The main contributor to the first introduction of Polanyi in Japan since 1970s was Yoshiro Tamanoi (1918-1985), but we cannot forget two Keio Boys (graduates of Keio University), Takehiko Noguchi (1941-2014) and Shinichiro Kurimoto (1941-): Noguchi was the main translator of “The Great Transformation” in 1975 and also the new one in 2009, interested in monetary and financial theories and history. But a friend of him, also a Keio Boy and the founding president of a company for snacks (Calbee), listening to Noguchi and applying Polanyi’s idea to his enterprise, advocated the concept of ‘smart terroir’[1] to vitalize local areas and organized an NPO (Non Profit Organization) for ‘the most beautiful villages in Japan’. In contrast, Kurimoto’s approach to interpret Polanyi’s economic anthropology in connection with contemporary philosophy was more interdisciplinary and spectacular, gradually deviating from academics. His essay “Budapest Story”, containing interviews to pay homage to people around Polanyi, has been read often.
Tamanoi, economic scholar at Tokyo University, discovered Polanyi after his extensive research on comparative economic systems and history of economics, focusing on Marx, Menger, Schumpeter and the German historical school. He edited an unique Japanese volume of translations from representative works of Polanyi in 1975 and then energetically developed his idea of regionalism, ‘economy and ecology’ and ‘economy of life’, taking over Polanyi’s thought and collaborating with Ivan Illich. Furthermore, Tamanoi actively expressed his opinion against nuclear weapons, against the base in Okinawa and for the peace movement in general. This stance was shared by those who engaged in the theory and practice of endogenous development, popular in Japan at that time. The endogenous development was conceptualized opposing to exogenous, that is, large-sized, government-driven one, and hence sought for community-based, participants-oriented development which can be seen as precursory of sustainable development recently discussed.
Since the 1980s, although this tendency decreased and Polanyi was increasingly forgotten in Japan, formal and informal students clung to his idea.: Some persistently read and investigated Polanyi and others continued their practices for alternative economies such as cooperatives, regional currencies, small-sized energy etc. 1995 marked a turning point for Japanese society: Kobe was hit by a strong earthquake in January and people began to spontaneously commit to voluntary activities for Kobe. Atsushi Fujii (*1967), who has long pursued social economy, explains that he started with the research of community business in Kobe and gradually recognized the need for theoretical backbone and discovered Polanyi later. In the meantime, Midori Wakamori (*1973) and younger scientists enthusiastically reintroduced Polanyi, making access to his idea much easier.
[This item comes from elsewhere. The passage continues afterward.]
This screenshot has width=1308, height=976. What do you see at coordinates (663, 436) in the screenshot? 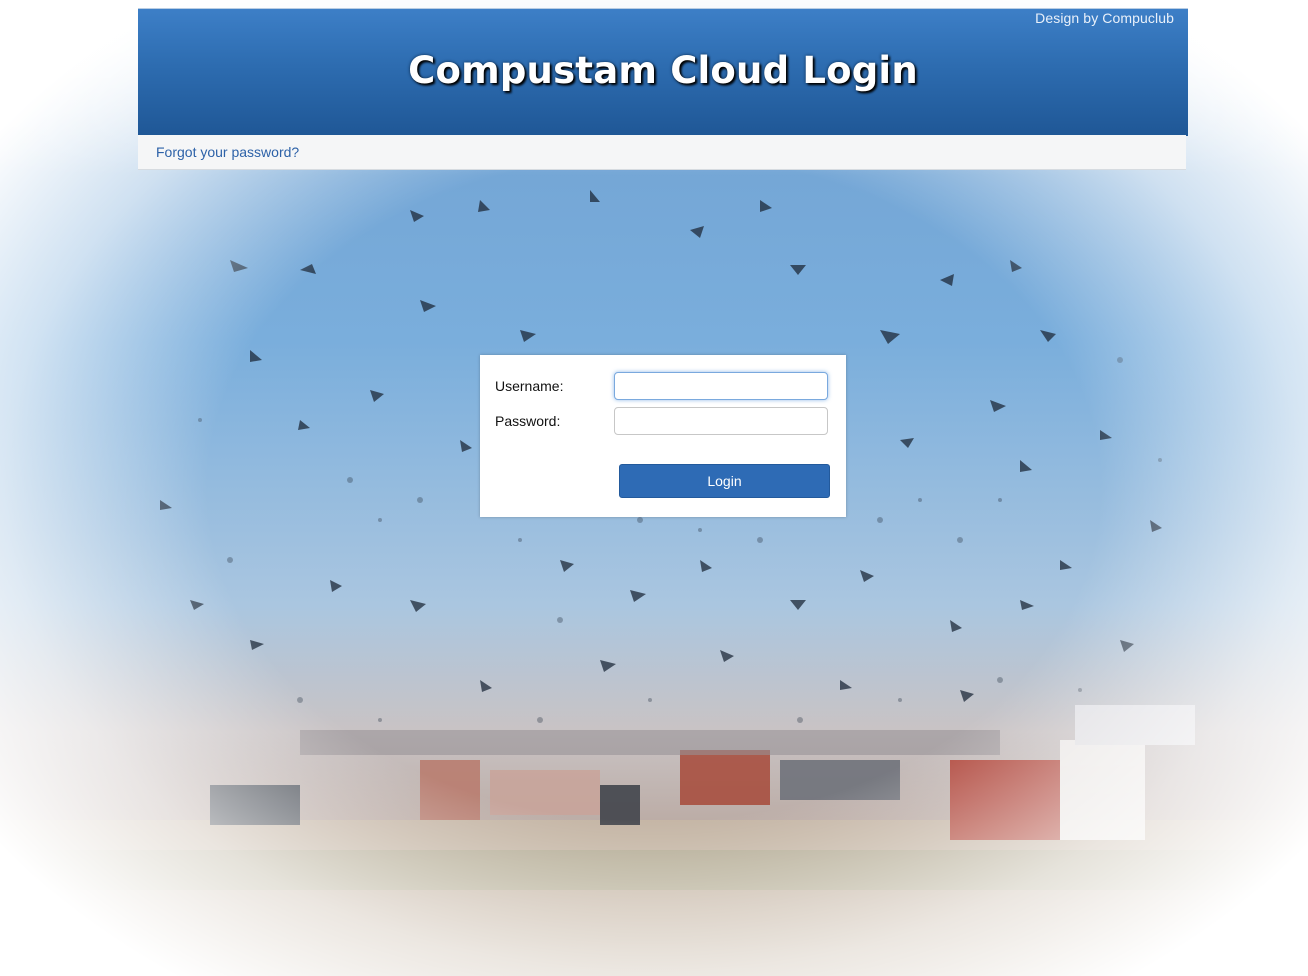
I see `login-form: Username: Password: Login` at bounding box center [663, 436].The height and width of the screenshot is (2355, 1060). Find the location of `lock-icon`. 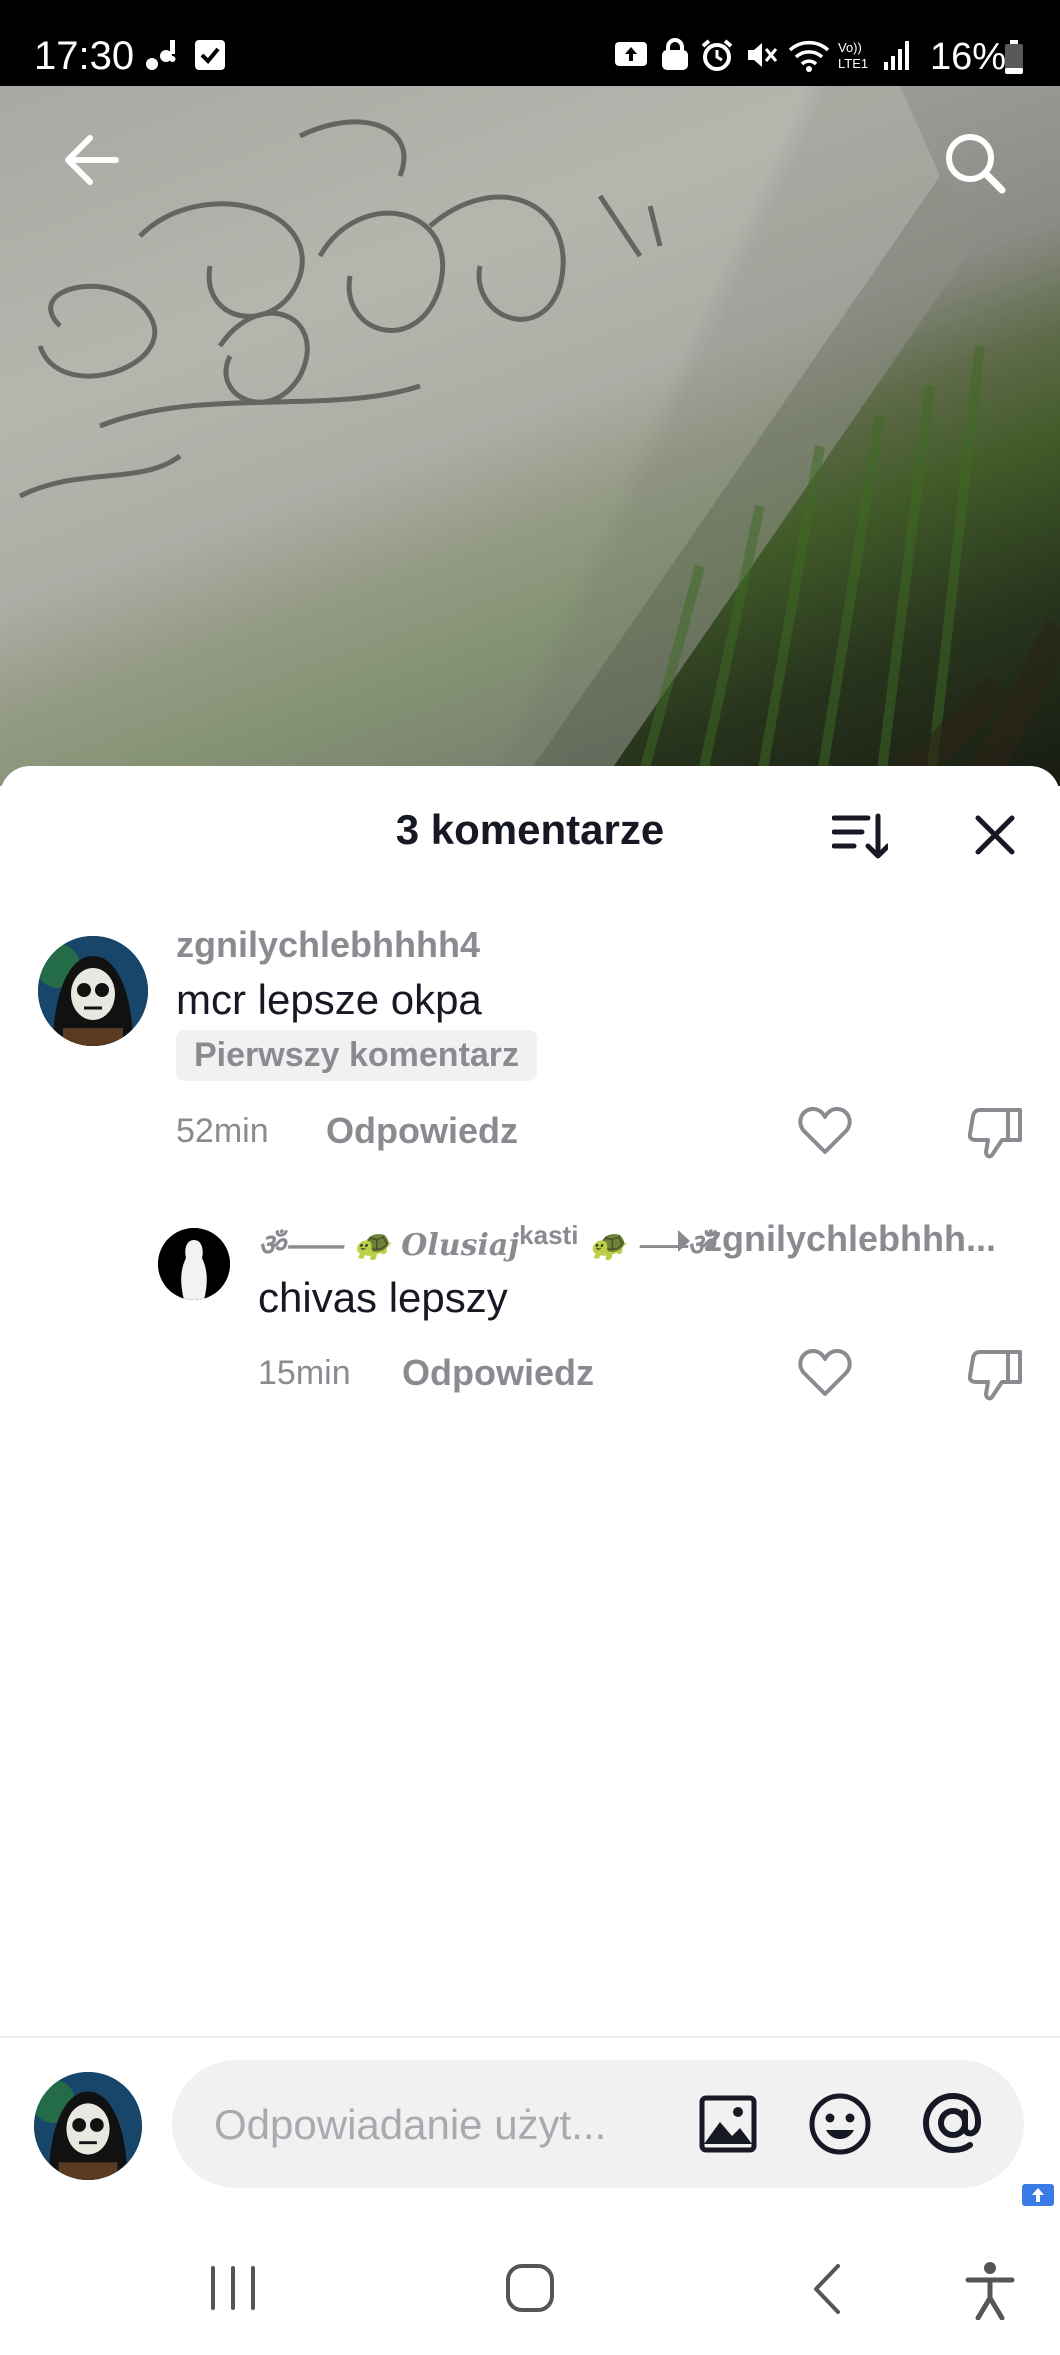

lock-icon is located at coordinates (675, 58).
In 2019 I happened to join the board of an NPO, the Pacific Asia Resource Center (PARC), founded in 1973 for civic activities and education, where different people can come together and discuss together.
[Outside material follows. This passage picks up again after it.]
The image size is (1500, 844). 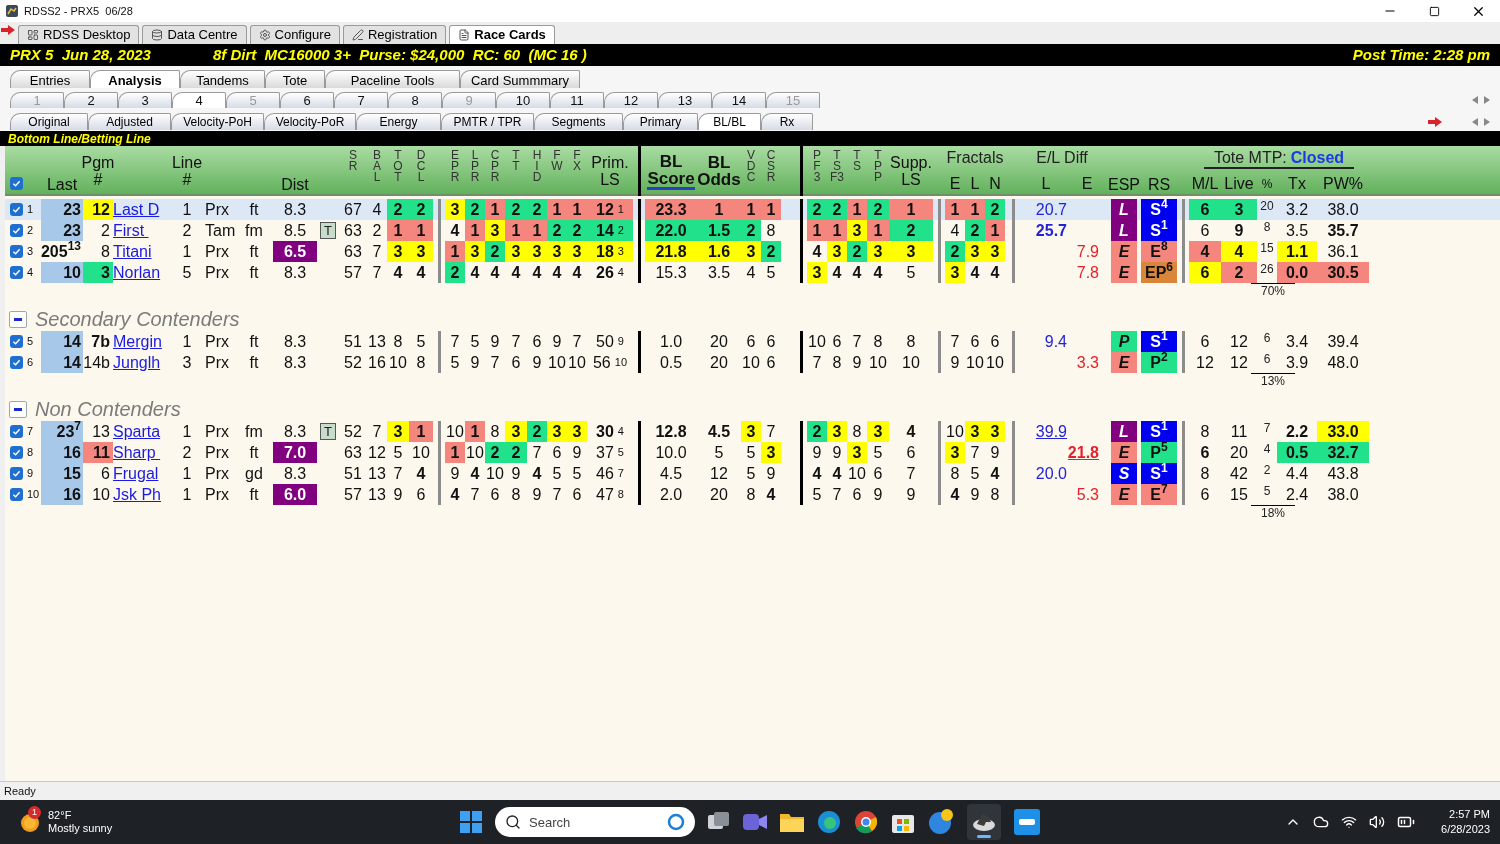 I want to click on column-header: S R, so click(x=353, y=173).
[1] Terroir is a French word to emphasize locally unique characteristics like the taste of local wine, and the adjective ‘smart’ implies to listen to women’s voice who had rather been neglected in Japanese local agricultural villages. (M. Matsuo 2015, “Smart Terroir: The Great Transformation from the Argument of Extinction of Agricultural Villages” (in Japanese), Gakugei Shuppan.)
Chikako Nakayama
is Professor at Tokyo University of Foreign Studies in Japan and member of the Board of Directors of the Pacific Asia Resource Center in Tokyo.